For some time, I have been concerned about the amount of data I store on Google. This post aims to show alternatives to the service.
This is primarily for two reasons. The first is simple. I would like to avoid a single point of failure, and the risk that I could be suspended for a number of months with no recourse.
The second if more political. I’m worried about the way that certain governments can subpoena information which they may not be able to collect directly. Now, don’t get me wrong. Google is good at transparency. They also provide a very useful service that works incredibly well. In fact, the quality of the integration and services provided is the primary reason I have not changed previously.
Calendaring is something that I naturally feel shouldn’t be hard, but somehow is. Google Calendaring service is rather good, and far outstrips anything open source I’ve found so far. However, I’ve managed to migrate to Zoho which offers a very similar level of functionality. It’s also very easy to extract your entire calendar from Google, which makes the transition easier.
Reader is a service provided to subscribe and read RSS feeds. In the past, I’ve used Gregarius as a self hosted solution, but this seems to have disappeared recently. I briefly flirted with NetVibes, which works well once you turn off the frustrating ‘widget’ mode, but has completely failed to address the need to have native tablet apps. In the end, I settled for NewsBlur which also has the clever use of hotkeys for navigation which I found essential in Google’s products.
Picasa has stood me well for hosting photos for some time. And photo hosting is something I have quite a large amount of professional experience with :) Despite having previously been in competition with them, I can heartily recommend Flickr, even with it’s dogmatic reliance to creating a Yahoo! email address for each account.

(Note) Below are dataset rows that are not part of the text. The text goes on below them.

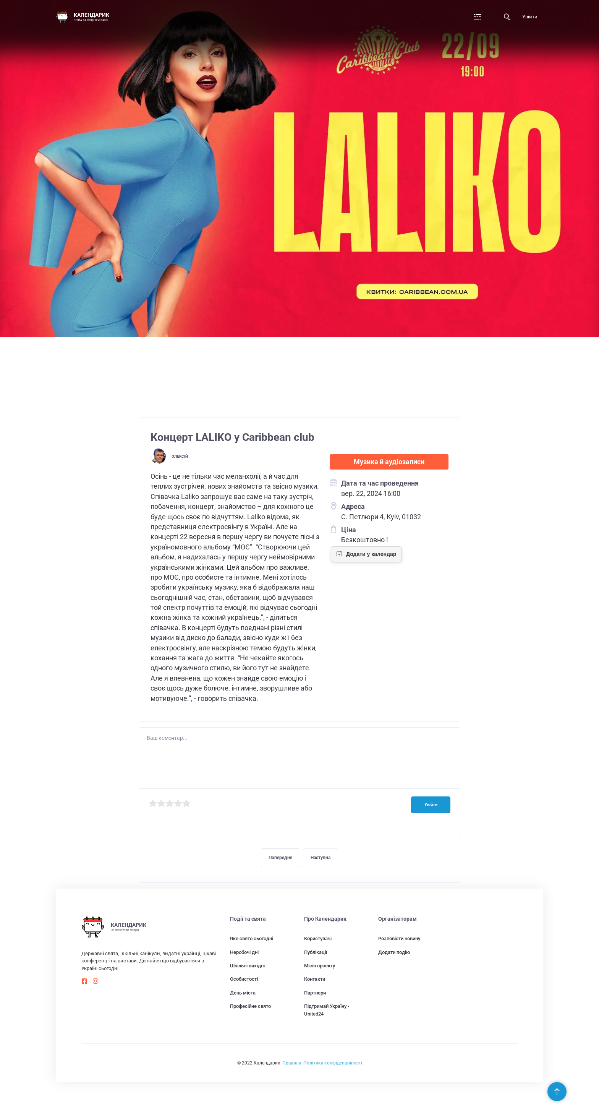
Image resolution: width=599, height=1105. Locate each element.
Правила (291, 1063)
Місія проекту (319, 965)
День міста (243, 993)
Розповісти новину (399, 938)
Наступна (320, 857)
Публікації (315, 952)
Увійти (529, 17)
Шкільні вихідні (247, 965)
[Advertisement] (299, 352)
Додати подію (394, 952)
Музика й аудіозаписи (389, 462)
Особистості (244, 979)
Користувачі (318, 938)
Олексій (180, 456)
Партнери (315, 993)
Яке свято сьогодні (251, 938)
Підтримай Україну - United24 (326, 1009)
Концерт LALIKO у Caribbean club (232, 437)
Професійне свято (250, 1006)
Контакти (314, 979)
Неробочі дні (244, 952)
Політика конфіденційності (332, 1063)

Search still has some way to go to find a viable replacement. I’ve tried DuckDuckGo, but found it lacking. Much like the mistake that Apple seem to have made with the launch of Apple Maps, there seems to be a misunderstanding that search is actually HARD.

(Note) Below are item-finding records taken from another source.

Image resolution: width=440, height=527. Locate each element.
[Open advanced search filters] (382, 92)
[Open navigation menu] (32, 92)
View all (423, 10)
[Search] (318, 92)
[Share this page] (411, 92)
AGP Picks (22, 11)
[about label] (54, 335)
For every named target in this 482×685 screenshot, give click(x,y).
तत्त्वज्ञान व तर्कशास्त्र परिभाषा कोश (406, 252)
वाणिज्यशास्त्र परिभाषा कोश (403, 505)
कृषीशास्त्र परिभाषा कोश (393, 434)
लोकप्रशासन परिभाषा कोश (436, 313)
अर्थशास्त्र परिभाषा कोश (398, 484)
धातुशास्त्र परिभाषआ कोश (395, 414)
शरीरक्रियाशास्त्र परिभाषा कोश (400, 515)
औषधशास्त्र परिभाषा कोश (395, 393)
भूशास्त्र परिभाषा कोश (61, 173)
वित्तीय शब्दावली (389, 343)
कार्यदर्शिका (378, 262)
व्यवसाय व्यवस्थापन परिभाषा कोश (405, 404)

There are two camps when it comes to searching. You can be dumb, or you can be smart. By being dumb, the user can provide enough information to help narrow the results down to a single (or at least manageable) result set. This works fine, and is a traditional model. The opposite is to be smart. Simply get the results right, using a variety of metrics to work out what the user wanted in the first place. This is obviously more difficult, but infinitely more valuable, and is something that Google excels at. The problem lies when you fall in between these stalls. Unfortunately, it seems that there is no viable alternative to the big G at the moment.